Stored data entries:
************

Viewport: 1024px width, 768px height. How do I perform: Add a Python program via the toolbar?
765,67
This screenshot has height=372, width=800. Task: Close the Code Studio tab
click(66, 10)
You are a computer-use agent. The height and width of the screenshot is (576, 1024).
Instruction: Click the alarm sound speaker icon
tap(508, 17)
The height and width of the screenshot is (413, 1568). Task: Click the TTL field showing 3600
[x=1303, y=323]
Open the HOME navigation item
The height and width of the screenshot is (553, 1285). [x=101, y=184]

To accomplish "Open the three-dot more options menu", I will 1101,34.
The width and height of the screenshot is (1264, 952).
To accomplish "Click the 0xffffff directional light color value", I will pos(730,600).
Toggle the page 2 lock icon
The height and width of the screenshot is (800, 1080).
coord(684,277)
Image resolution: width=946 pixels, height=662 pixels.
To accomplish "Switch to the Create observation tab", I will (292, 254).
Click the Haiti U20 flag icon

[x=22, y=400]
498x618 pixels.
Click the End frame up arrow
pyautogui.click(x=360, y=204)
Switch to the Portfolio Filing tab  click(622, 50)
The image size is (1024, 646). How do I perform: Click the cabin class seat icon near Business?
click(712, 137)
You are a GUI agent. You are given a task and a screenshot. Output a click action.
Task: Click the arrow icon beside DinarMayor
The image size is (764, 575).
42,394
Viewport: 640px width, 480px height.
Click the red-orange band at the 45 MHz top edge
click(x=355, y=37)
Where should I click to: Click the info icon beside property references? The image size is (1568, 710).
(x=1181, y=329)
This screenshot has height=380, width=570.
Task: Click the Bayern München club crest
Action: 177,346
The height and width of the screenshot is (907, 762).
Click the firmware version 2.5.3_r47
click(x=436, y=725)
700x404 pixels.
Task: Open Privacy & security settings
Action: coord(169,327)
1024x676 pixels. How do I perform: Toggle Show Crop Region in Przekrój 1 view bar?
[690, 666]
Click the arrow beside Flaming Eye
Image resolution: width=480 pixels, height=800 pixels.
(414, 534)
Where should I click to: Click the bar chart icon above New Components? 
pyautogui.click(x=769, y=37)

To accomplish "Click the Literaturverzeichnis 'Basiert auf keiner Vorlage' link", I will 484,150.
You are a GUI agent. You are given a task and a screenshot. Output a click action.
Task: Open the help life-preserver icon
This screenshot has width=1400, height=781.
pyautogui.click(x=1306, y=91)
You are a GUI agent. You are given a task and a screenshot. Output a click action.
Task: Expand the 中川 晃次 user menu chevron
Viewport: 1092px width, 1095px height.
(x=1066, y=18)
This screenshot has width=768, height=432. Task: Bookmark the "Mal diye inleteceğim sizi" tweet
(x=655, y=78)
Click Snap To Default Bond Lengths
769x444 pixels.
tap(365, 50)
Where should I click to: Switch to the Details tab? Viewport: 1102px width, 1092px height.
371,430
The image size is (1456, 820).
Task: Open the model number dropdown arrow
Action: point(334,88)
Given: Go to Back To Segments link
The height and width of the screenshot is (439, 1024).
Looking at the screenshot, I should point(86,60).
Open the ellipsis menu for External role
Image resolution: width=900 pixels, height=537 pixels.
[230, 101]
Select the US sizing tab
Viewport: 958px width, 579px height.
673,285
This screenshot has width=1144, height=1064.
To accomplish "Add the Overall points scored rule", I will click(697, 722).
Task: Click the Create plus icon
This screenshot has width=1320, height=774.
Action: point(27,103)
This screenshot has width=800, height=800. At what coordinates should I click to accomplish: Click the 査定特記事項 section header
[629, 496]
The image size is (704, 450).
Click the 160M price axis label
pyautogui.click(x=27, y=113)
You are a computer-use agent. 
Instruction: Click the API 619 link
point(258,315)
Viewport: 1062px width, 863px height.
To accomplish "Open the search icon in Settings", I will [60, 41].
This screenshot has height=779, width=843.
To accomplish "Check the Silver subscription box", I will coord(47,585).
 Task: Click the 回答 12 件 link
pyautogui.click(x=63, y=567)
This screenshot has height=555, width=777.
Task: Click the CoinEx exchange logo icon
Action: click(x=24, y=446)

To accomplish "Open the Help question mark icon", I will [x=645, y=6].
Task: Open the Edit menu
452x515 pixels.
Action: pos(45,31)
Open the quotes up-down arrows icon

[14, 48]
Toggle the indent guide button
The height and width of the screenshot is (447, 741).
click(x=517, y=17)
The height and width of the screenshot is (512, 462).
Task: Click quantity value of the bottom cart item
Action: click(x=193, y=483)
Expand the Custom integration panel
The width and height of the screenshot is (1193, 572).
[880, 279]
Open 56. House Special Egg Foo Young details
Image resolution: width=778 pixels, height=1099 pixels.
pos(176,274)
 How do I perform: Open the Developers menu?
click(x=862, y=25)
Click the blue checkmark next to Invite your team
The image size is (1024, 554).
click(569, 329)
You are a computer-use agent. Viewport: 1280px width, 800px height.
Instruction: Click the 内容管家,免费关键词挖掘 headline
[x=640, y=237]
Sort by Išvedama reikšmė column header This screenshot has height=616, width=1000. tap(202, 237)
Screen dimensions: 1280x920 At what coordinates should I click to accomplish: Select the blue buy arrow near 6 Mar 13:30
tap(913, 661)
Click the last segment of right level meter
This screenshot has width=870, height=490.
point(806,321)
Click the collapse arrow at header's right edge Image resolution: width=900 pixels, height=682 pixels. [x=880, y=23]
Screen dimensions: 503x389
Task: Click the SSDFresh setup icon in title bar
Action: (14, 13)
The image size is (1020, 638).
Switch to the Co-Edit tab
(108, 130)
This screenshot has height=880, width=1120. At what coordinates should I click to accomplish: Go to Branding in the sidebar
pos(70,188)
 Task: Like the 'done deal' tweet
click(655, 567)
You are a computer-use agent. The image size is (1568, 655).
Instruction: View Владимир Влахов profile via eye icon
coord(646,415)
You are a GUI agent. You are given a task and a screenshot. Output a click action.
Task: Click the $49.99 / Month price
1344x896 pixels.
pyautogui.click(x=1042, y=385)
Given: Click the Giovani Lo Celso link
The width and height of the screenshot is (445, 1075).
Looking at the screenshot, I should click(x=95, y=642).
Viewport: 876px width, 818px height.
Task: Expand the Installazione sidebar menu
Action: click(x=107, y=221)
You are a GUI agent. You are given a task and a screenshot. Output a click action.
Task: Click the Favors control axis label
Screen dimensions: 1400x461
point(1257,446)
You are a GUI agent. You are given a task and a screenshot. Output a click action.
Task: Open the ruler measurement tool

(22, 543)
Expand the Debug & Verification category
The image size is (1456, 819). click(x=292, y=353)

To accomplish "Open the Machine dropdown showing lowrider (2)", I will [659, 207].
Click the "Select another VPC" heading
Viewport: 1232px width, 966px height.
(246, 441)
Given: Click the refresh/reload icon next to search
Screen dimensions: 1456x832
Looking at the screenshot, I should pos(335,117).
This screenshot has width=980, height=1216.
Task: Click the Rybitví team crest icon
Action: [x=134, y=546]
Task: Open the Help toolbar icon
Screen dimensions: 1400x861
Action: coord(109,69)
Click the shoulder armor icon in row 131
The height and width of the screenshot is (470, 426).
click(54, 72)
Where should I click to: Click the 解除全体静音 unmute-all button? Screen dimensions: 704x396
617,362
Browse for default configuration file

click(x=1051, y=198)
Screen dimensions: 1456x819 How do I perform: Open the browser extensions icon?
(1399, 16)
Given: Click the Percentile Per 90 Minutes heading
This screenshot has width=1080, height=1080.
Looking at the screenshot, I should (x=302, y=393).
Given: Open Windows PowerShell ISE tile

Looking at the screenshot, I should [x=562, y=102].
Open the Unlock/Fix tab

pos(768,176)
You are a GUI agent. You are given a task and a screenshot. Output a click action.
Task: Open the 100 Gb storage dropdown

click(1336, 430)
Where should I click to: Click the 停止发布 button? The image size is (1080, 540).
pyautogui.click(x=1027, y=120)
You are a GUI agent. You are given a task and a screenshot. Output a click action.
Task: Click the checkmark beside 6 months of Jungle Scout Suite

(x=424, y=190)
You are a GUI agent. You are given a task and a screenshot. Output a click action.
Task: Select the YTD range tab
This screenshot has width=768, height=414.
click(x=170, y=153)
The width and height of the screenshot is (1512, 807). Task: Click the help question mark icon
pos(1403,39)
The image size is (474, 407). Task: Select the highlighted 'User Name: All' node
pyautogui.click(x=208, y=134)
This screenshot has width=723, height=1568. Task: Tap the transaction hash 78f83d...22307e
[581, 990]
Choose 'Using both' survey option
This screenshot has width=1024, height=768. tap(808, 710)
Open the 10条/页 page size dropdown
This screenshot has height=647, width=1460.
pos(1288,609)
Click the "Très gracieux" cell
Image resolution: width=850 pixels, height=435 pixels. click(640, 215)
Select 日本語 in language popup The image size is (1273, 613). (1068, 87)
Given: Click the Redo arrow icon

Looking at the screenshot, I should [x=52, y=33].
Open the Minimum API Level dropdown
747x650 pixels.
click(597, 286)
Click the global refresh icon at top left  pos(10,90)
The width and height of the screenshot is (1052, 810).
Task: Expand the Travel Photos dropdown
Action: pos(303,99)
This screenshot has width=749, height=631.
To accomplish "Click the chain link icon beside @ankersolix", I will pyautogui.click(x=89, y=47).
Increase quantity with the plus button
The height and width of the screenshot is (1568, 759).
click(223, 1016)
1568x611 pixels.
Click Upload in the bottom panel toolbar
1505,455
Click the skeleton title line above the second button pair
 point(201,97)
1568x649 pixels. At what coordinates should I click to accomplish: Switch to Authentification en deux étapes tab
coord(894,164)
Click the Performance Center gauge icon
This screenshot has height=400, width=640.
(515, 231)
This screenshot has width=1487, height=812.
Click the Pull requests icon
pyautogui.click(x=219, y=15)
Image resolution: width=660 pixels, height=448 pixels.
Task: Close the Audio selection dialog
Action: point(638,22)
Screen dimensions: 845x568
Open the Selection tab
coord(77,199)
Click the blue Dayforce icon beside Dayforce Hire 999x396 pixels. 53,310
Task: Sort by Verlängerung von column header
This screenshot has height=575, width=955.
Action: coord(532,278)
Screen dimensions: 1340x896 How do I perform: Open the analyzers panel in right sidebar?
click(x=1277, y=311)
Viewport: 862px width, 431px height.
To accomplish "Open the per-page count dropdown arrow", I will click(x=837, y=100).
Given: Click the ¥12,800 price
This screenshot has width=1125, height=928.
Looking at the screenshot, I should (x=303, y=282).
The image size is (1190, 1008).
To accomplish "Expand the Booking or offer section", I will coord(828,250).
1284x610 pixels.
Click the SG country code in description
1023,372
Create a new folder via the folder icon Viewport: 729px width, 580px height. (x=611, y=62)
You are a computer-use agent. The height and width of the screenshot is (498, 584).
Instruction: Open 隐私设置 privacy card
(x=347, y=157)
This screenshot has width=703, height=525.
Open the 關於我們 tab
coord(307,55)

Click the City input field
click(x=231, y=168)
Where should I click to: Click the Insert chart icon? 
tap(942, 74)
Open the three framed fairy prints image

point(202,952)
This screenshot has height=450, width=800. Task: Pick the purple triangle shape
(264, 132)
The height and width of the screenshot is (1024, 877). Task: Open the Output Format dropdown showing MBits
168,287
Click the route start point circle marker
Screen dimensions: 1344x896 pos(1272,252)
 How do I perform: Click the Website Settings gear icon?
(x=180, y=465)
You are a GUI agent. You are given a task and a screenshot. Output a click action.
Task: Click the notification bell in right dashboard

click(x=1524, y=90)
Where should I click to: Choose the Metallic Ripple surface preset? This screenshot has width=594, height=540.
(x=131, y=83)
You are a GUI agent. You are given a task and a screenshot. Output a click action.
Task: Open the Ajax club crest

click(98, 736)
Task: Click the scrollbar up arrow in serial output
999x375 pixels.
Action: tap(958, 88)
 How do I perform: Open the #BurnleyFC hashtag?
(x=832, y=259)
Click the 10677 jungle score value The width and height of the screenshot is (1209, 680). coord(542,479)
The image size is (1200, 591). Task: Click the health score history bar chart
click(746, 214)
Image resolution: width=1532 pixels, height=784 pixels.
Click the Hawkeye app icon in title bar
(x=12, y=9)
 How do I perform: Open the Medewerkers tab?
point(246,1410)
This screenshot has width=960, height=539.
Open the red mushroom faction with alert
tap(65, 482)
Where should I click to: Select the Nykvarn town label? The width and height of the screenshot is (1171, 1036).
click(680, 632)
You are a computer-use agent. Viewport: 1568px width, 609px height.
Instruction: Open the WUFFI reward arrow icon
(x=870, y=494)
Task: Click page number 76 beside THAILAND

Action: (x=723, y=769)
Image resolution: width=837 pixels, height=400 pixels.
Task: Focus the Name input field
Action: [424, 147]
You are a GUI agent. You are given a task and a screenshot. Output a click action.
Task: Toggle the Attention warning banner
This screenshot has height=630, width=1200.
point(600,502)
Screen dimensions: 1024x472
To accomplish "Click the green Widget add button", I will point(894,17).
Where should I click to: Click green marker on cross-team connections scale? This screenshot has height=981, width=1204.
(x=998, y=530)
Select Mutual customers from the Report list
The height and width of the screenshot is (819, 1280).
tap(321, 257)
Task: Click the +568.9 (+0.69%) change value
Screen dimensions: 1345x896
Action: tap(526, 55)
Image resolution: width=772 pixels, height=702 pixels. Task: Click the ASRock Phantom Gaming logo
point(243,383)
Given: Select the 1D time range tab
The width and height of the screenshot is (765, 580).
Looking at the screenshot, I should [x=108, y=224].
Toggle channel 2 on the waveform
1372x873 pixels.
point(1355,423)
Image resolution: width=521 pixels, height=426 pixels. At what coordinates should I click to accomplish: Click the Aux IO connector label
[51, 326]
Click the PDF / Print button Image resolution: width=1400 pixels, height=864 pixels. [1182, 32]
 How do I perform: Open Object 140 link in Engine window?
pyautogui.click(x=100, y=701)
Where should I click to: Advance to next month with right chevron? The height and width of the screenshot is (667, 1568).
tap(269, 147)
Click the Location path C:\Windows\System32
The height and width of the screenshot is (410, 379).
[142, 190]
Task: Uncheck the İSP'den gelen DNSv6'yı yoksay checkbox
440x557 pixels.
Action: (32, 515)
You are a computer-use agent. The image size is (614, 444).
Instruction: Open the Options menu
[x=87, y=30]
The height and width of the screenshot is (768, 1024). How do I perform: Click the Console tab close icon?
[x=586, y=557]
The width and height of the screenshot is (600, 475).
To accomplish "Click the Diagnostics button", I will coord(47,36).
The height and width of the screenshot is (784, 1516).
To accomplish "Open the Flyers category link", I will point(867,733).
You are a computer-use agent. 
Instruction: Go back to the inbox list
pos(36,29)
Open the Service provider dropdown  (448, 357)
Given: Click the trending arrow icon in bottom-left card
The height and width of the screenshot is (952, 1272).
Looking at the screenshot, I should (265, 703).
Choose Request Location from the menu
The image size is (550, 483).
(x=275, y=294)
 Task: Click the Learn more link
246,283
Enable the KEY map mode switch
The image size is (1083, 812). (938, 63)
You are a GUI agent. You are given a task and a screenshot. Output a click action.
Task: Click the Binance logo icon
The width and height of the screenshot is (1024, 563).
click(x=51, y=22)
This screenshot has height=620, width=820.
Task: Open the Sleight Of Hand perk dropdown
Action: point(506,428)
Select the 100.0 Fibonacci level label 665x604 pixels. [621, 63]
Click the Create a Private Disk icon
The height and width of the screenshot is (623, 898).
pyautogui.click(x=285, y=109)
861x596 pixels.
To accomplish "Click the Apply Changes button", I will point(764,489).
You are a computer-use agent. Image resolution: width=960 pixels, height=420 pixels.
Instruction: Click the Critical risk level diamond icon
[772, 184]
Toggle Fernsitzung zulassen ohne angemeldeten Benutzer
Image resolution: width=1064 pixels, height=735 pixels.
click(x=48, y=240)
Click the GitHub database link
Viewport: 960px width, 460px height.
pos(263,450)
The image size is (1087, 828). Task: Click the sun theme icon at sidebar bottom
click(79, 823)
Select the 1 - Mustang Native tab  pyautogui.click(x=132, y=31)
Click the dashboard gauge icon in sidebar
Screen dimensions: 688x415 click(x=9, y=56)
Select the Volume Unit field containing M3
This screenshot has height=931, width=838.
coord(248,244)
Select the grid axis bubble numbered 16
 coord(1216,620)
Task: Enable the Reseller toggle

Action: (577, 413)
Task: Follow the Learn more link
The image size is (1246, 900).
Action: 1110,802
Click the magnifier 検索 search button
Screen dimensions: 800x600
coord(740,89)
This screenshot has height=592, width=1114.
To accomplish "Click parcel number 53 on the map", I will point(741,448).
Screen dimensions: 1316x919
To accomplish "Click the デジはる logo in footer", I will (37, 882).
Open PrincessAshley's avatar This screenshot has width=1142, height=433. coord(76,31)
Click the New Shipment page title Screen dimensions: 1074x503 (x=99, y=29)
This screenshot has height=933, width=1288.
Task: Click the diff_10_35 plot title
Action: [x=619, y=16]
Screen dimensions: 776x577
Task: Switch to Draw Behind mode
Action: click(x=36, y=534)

************

[WHAT YOU WILL DO] Please return the lines above exactly, from the first one down to the line with "Switch to the Portfolio", and stop after that line.

[RESULT BELOW]
Viewport: 1024px width, 768px height. How do I perform: Add a Python program via the toolbar?
765,67
This screenshot has height=372, width=800. Task: Close the Code Studio tab
click(66, 10)
You are a computer-use agent. The height and width of the screenshot is (576, 1024).
Instruction: Click the alarm sound speaker icon
tap(508, 17)
The height and width of the screenshot is (413, 1568). Task: Click the TTL field showing 3600
[x=1303, y=323]
Open the HOME navigation item
The height and width of the screenshot is (553, 1285). [x=101, y=184]

To accomplish "Open the three-dot more options menu", I will 1101,34.
The width and height of the screenshot is (1264, 952).
To accomplish "Click the 0xffffff directional light color value", I will pos(730,600).
Toggle the page 2 lock icon
The height and width of the screenshot is (800, 1080).
coord(684,277)
Image resolution: width=946 pixels, height=662 pixels.
To accomplish "Switch to the Create observation tab", I will (292, 254).
Click the Haiti U20 flag icon

[x=22, y=400]
498x618 pixels.
Click the End frame up arrow
pyautogui.click(x=360, y=204)
Switch to the Portfolio Filing tab  click(622, 50)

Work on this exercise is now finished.